**Work instruction**
Each line that has the string "computer" must be copied from the records below.

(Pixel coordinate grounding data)
╭──

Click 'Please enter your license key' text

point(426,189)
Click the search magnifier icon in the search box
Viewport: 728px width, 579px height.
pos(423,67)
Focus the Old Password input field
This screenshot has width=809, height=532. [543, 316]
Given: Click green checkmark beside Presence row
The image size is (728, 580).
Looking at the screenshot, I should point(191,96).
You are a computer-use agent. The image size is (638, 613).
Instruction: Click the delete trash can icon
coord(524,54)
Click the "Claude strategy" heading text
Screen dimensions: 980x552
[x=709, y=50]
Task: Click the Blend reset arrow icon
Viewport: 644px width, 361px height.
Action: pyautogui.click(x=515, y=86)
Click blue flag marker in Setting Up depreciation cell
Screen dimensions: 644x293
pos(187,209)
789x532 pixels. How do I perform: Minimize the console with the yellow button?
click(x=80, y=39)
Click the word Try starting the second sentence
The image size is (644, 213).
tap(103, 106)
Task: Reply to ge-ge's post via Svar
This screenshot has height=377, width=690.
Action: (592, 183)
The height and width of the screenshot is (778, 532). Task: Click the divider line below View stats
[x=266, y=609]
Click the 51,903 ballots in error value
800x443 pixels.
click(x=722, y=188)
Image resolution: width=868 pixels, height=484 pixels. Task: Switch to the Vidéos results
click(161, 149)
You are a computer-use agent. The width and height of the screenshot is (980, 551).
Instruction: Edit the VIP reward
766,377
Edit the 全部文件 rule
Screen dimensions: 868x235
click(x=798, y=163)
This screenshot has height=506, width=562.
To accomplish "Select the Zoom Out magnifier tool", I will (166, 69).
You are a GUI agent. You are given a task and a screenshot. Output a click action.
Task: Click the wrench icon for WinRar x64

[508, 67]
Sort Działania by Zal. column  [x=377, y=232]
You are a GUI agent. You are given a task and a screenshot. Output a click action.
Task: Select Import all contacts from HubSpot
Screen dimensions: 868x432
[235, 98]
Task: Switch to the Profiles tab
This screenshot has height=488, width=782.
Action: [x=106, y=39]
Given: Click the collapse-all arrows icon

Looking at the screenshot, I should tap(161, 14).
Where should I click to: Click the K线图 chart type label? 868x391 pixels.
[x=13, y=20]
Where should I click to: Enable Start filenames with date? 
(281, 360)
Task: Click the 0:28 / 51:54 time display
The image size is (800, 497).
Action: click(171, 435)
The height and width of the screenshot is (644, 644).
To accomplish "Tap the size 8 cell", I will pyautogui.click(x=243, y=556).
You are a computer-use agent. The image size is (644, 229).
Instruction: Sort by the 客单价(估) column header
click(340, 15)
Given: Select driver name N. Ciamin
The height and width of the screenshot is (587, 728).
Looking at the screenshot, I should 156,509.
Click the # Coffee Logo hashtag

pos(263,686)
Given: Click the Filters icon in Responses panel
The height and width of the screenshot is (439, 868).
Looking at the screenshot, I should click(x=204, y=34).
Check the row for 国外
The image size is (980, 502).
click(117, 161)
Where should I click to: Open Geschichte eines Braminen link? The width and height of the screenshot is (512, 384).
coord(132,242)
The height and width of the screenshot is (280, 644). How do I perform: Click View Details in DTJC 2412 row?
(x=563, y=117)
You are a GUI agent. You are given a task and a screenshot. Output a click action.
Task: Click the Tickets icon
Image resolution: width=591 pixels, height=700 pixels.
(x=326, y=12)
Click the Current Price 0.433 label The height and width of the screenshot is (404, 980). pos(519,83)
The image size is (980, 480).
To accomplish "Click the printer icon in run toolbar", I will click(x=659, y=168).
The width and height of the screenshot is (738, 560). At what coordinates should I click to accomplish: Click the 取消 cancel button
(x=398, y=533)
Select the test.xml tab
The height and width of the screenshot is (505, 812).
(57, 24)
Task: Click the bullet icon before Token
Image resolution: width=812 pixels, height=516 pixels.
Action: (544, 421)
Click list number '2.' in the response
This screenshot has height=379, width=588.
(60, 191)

╰──

**Solution to this task**
You are a computer-use agent. The image size is (638, 613).
You are a computer-use agent. The width and height of the screenshot is (980, 551).
You are a computer-use agent. The image size is (644, 229).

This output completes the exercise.